Nthing that this is no big deal and almost certainly (but check! it's free!) does not show up on your credit report.

Where IRS activity does show up is when the debt is so outstanding that they hit you with a lien or garnishment. Those will definitely be red flags for employers who are looking for them (red flags). But a payment plan? There's actually a form for that, it's so common.

Now, if you intend to keep freelancing or find yourself doing it again, it's always smart to keep a running tab so you have a good idea what you're going to owe the IRS, and in fact you're supposed to be paying quarterly taxes (it's the equivalent of withholding because you aren't an employee getting a paycheck) via 1040-ES. There are of course many circumstances where there's no penalty for not filing your quarterlies, especially if your income remains within a certain range of the year before. But it's still smart to do it, as you discovered. Business owners will tell you that the wisest way to handle it is to "pay the IRS first", that is, set aside a particular savings account or at least a virtual account in your Quicken/etc. so that you don't spend it, and add 10-15% to it each time your clients pay you. That way when you file you can just write the check and be done with it. If you've done this, as well, the penalties for being off at the end of the year are small to nonexistent. It's very hard to have a big sum of cash sitting in a liquid account waiting for you to file, but it's easier if you do it four times a year and it never gets four times as large.

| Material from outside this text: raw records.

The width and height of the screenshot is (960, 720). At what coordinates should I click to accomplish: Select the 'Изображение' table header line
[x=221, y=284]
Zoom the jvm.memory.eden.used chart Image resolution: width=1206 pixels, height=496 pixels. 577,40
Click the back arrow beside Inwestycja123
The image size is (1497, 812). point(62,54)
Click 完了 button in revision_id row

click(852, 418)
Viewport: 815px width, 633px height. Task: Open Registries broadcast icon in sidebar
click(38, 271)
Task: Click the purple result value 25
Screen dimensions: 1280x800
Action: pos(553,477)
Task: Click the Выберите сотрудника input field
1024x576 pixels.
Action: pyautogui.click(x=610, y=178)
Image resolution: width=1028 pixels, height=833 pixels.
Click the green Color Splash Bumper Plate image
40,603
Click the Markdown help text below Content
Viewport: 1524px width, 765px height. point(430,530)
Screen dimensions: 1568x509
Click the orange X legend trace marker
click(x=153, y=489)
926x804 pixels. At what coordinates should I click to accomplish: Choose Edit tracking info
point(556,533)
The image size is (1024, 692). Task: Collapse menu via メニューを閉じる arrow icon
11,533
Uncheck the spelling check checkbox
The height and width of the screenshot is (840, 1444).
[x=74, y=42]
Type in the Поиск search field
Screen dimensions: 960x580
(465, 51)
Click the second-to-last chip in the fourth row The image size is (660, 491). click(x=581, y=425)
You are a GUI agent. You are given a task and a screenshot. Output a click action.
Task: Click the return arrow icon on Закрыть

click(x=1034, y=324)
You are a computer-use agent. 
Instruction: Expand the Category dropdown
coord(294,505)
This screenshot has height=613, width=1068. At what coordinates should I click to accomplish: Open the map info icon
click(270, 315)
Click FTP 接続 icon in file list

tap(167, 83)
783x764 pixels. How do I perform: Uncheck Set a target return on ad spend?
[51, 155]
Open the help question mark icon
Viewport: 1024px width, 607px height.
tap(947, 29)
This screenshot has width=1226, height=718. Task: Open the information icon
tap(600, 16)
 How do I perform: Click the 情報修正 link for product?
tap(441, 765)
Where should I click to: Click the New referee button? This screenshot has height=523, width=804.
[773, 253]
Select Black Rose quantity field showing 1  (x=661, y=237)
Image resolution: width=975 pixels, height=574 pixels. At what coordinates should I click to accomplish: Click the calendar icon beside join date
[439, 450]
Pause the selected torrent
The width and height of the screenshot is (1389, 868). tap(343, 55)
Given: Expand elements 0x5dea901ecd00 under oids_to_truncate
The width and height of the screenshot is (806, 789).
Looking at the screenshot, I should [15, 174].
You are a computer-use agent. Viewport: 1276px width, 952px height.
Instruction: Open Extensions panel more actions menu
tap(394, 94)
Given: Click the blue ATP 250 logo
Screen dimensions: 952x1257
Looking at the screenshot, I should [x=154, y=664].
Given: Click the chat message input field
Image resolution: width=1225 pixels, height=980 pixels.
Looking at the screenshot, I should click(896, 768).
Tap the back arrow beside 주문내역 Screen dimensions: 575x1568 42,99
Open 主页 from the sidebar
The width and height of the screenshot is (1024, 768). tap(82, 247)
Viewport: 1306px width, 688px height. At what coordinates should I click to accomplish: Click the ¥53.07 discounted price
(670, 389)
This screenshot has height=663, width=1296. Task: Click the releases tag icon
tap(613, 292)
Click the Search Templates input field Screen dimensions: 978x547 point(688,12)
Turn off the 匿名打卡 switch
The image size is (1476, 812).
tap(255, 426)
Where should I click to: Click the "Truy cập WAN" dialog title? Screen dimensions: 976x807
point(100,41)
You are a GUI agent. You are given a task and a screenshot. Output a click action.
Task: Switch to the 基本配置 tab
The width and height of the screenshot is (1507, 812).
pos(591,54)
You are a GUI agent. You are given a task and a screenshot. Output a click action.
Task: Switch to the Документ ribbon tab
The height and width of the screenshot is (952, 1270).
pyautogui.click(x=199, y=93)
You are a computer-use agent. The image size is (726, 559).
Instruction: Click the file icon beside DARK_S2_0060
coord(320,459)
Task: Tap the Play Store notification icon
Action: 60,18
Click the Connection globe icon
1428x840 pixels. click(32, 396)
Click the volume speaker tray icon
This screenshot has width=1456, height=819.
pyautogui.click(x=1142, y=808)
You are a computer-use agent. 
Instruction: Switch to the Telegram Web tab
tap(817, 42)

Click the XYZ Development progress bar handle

By the way, you can (and should!) still write off your business expenses regardless of whether you incorporate. Just make sure you use the long form Schedule C. The real advantage of write-offs for most freelancers -- who don't have inventory or even much leasing expenses -- is depreciating equipment purchases and car mileage, not to mention the popular but tricky home office deduction. In a pinch you can depreciate something like a new computer (or infamously, an SUV) all at once, although this only helps you in one particular tax year (this is a trick you might want to use if you go "just over" a tax rate threshold). Anyway, there are whole books on this.